In Microsoft’s models, this RL stage was focused exclusively on mathematical reasoning. The rewards incentivised the model’s correctness, but penalised repetition and excessive length, while encouraging proper response formatting.
Behl explained that the researchers allowed the model to generate multiple answers for a question, and each answer was scored based on its comparison to the average score within the group.
These relative scores are then used to adjust the model, encouraging it to favour answers that consistently score higher. Over time, this trains the model to align its responses more closely with the reward signal.
The researchers noted in the paper that performing RL on a small set of 6,400 problems significantly improved accuracy across math and reasoning evaluations.
“Having built Phi-1, Phi-2, Phi-3, and Phi-4, one takeaway from me in research is that RL requires much less data than the SFT training,” said Behl.
Behl indicated that this is because RL is less about teaching the model any brand-new skills from scratch and more about showing the model how to combine or compose the skills it already has to get better results.
Microsoft joins many other AI companies that have reported success with reinforcement learning. OpenAI, the company that started the trend of reasoning models, has repeatedly spoken about how RL worked favourably.
Interestingly, even China’s DeepSeek R1 model, which disrupted the ecosystem last year, attributed its success to RL. Moreover, several researchers and engineers from OpenAI have publicly credited RL for the success of their deep research feature.
And more recently, Alibaba’s Qwen also endorsed reinforcement learning, given its impact on their reasoning models. “We are confident that combining stronger foundation models with RL powered by scaled computational resources will propel us closer to achieving Artificial General Intelligence (AGI),” said the company in a blog post.
However, while the Phi-4 Reasoning, Phi-4 Reasoning Plus, and many other reasoning models have been successful, several challenges remain in this space.
Plenty of Room for Improvement
In recent months, numerous research studies have highlighted issues with reasoning models. For instance, researchers from Microsoft, in their Phi-4 Reasoning paper, stated that they still face challenges, including the consumption of excessive time and resources, slower response times, and most notably, the issue of their responses contradicting their own reasoning steps.
Recently, Anthropic released a study revealing that reasoning chains (chain-of-thoughts or CoTs) may not always reflect a model’s actual reasoning process. The researchers found that models often exploit external hints—explicit cues inserted into prompts to guide them toward correct answers—but rarely acknowledge or verbalise these hints in their reasoning steps.

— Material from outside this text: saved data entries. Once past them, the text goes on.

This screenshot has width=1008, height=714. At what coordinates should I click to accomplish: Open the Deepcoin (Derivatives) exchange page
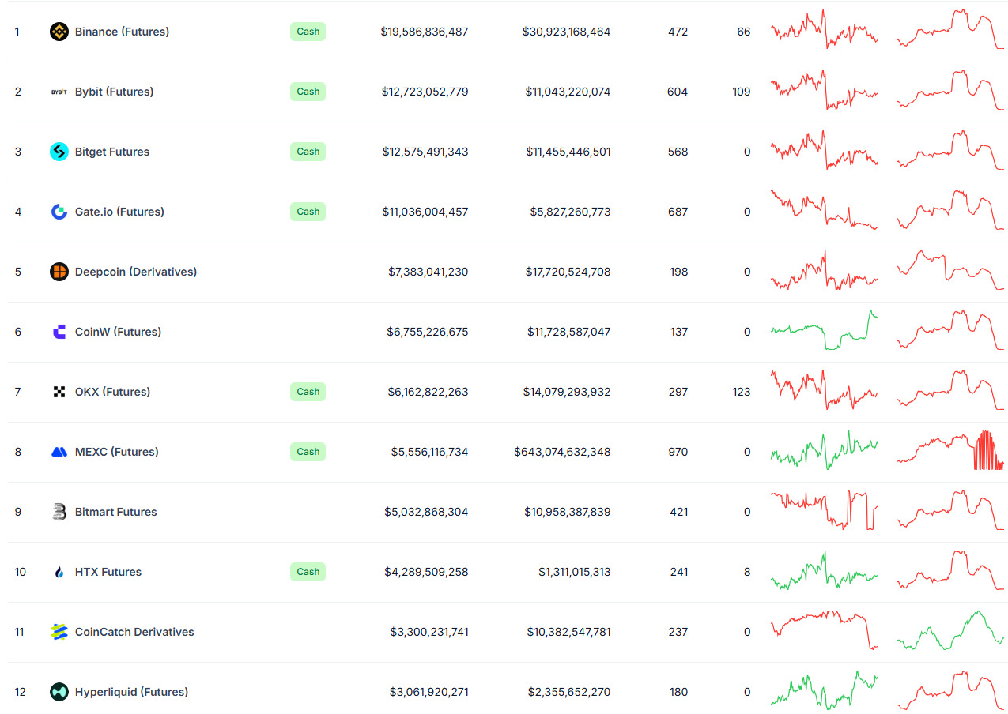coord(136,272)
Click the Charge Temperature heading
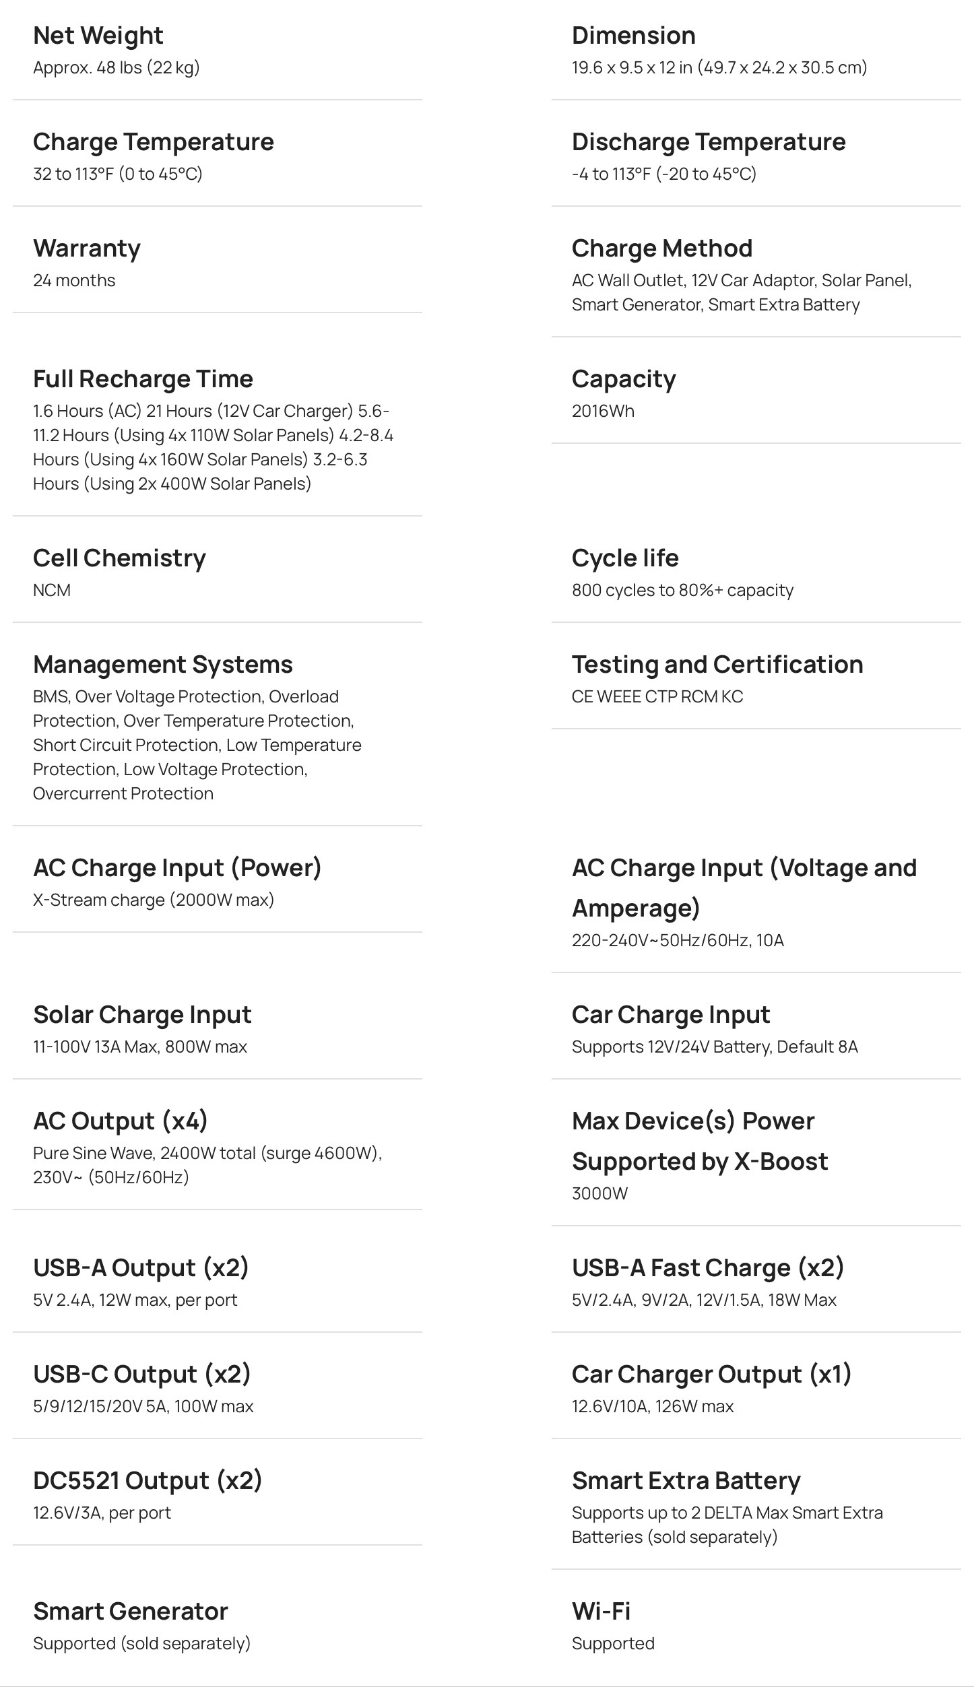Screen dimensions: 974x1687 [x=153, y=142]
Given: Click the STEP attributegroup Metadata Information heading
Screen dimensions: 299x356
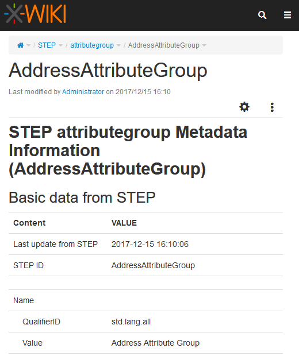Looking at the screenshot, I should [128, 150].
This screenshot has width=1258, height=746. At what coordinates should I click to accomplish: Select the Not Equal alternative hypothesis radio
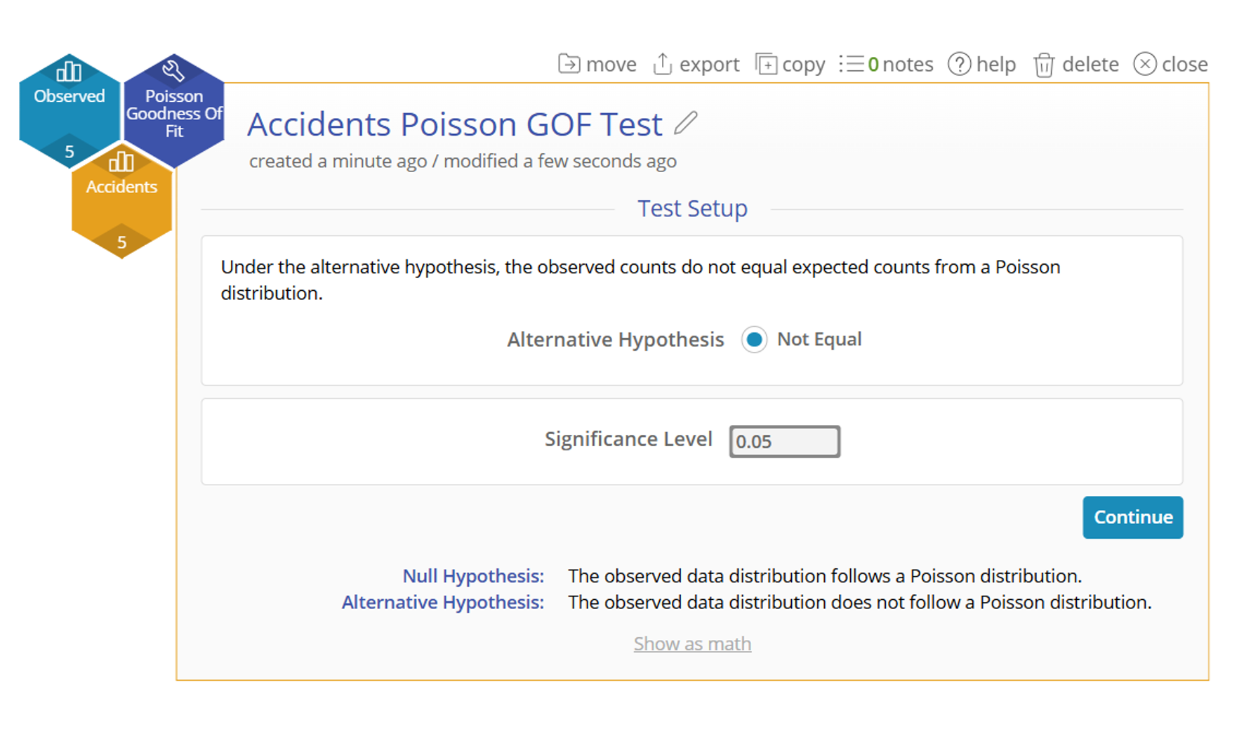point(754,339)
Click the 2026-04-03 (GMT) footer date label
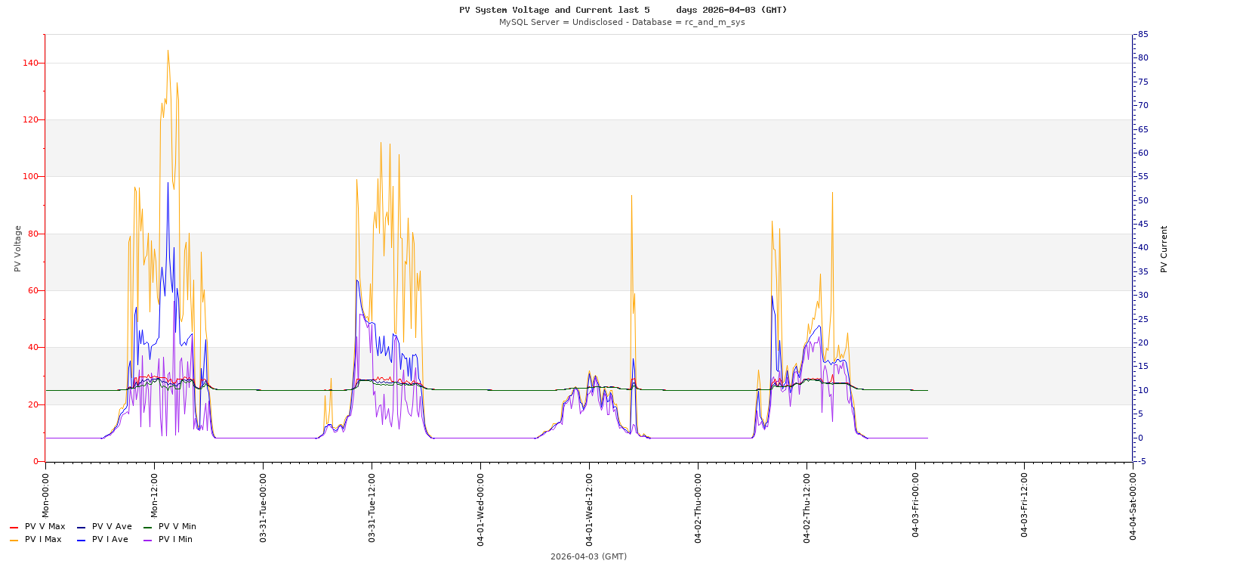1246x567 pixels. click(588, 556)
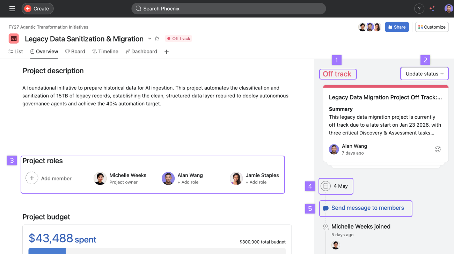Click the Share button
This screenshot has height=254, width=454.
pos(397,27)
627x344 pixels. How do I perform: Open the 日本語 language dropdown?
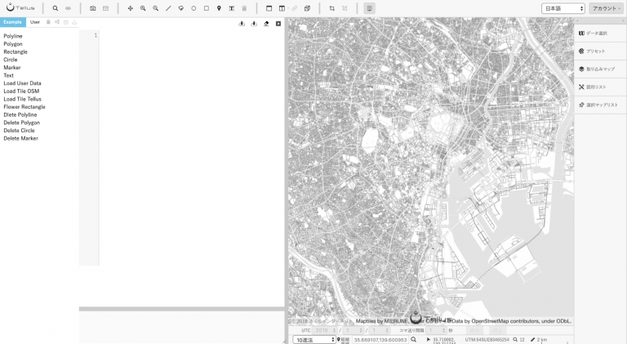pos(563,8)
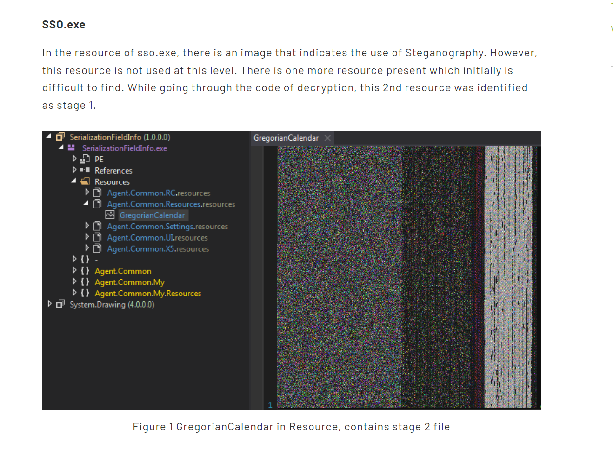Close the GregorianCalendar tab
613x462 pixels.
pyautogui.click(x=327, y=138)
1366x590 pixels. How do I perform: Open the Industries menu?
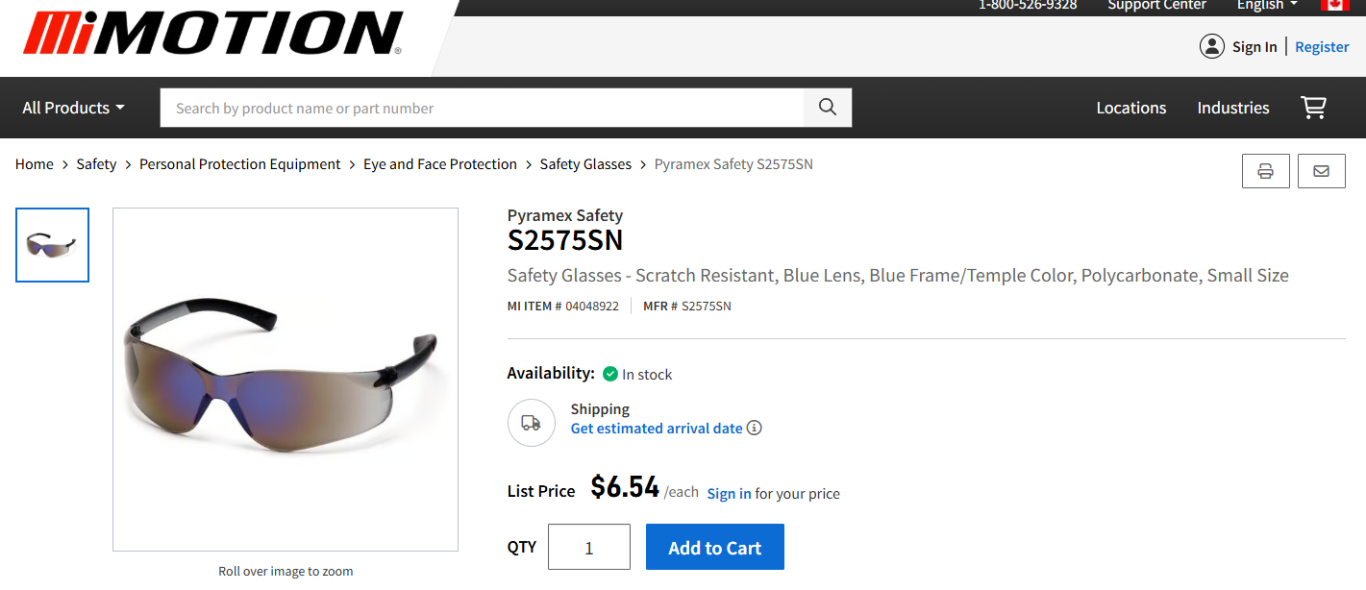click(1232, 108)
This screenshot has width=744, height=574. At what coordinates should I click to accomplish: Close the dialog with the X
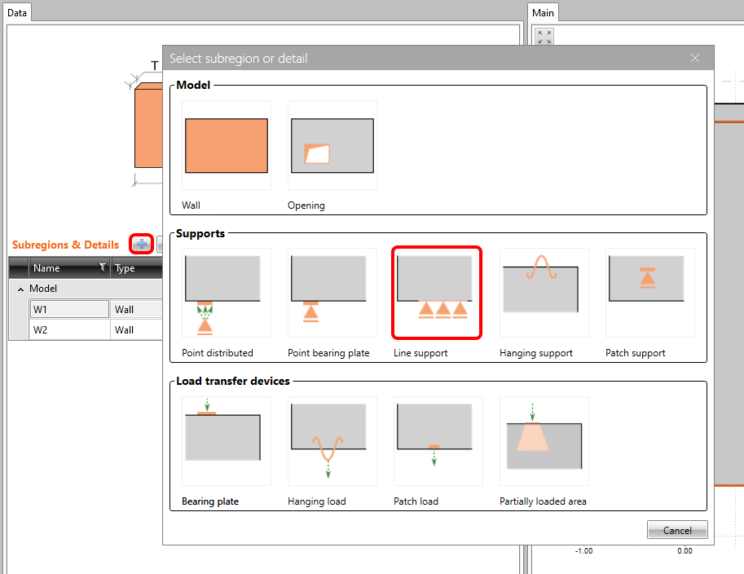[695, 58]
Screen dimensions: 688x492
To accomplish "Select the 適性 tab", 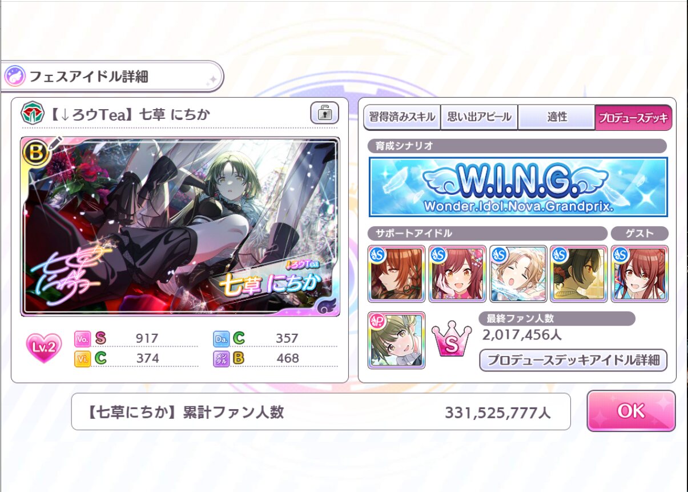I will (557, 118).
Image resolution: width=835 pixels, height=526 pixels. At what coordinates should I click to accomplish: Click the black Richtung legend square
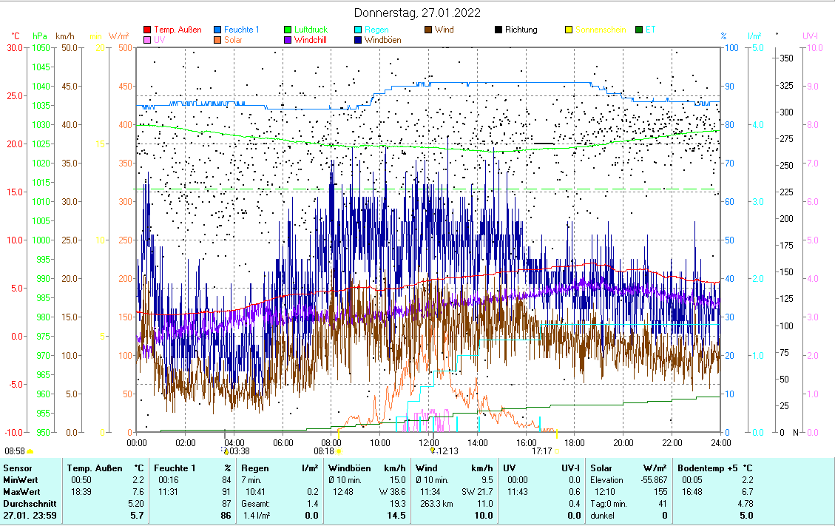pyautogui.click(x=499, y=30)
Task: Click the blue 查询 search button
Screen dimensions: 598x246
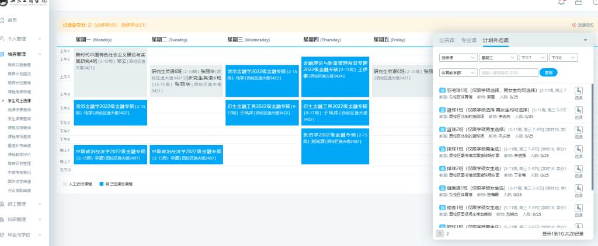Action: point(548,72)
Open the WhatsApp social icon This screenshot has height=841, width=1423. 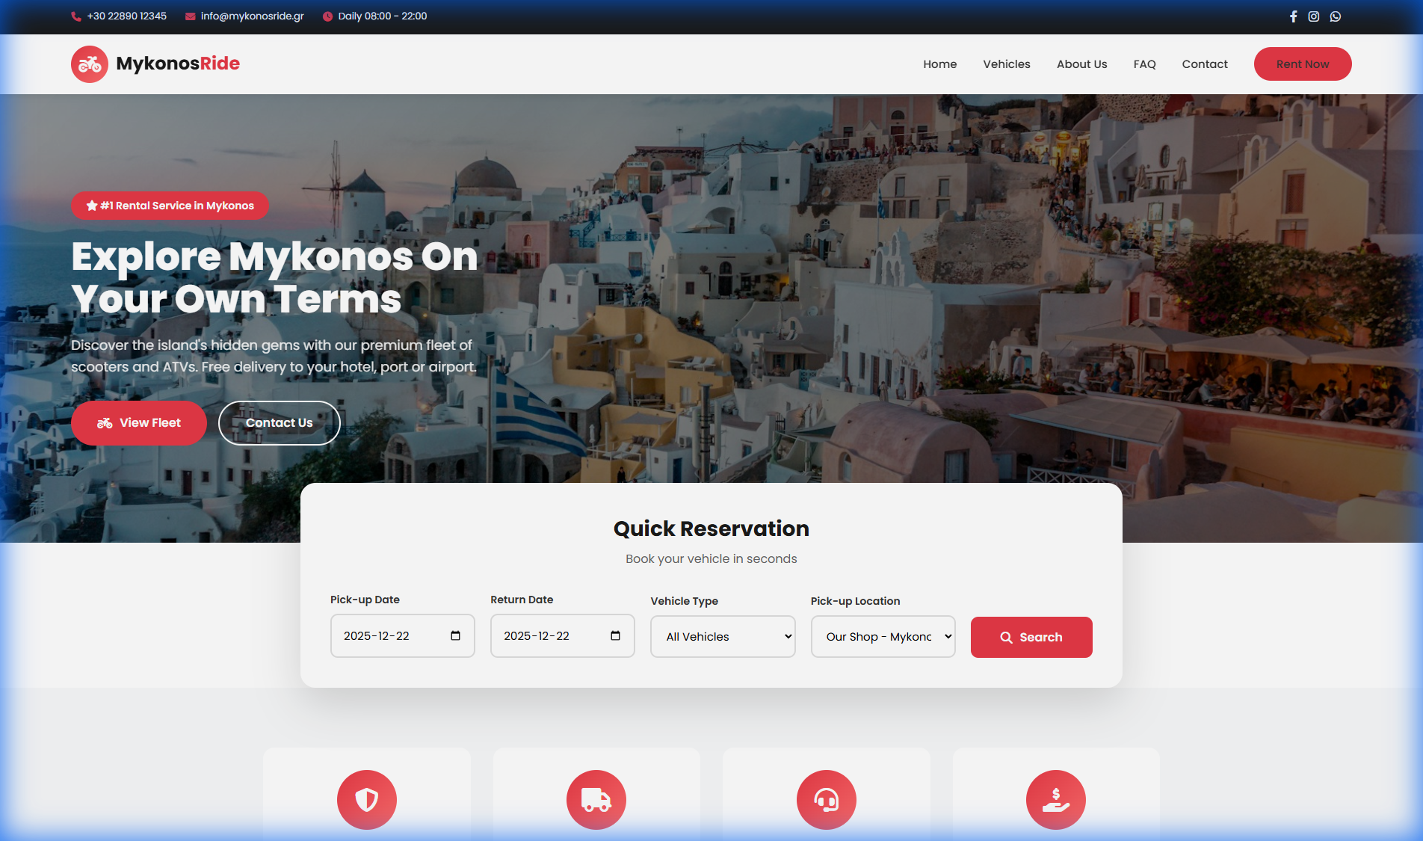coord(1336,16)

This gap between internal behaviour and external explanation raises concerns about the reliability of using CoTs for model interpretability and safety.
Even OpenAI released a research report that indicates that frontier reasoning models frequently engage in reward hacking, where AI agents exploit loopholes in their objectives to gain rewards in unintended ways. OpenAI said that using a less powerful model (GPT-4o) to monitor a stronger model like the o3-Mini.
Nat McAleese, member of the technical staff at OpenAI, said in a post on X that “large reasoning models are extremely good at reward hacking”, and handpicked examples from the report to illustrate his statement.
“There’s a lot of redundancy in the chain of reasonings; they contradict themselves, and there are a lot of unanswered questions,” said Behl. “But, it is an evolving space. If we can nail this as a community and understand how the models think, there will be a lot of gain.”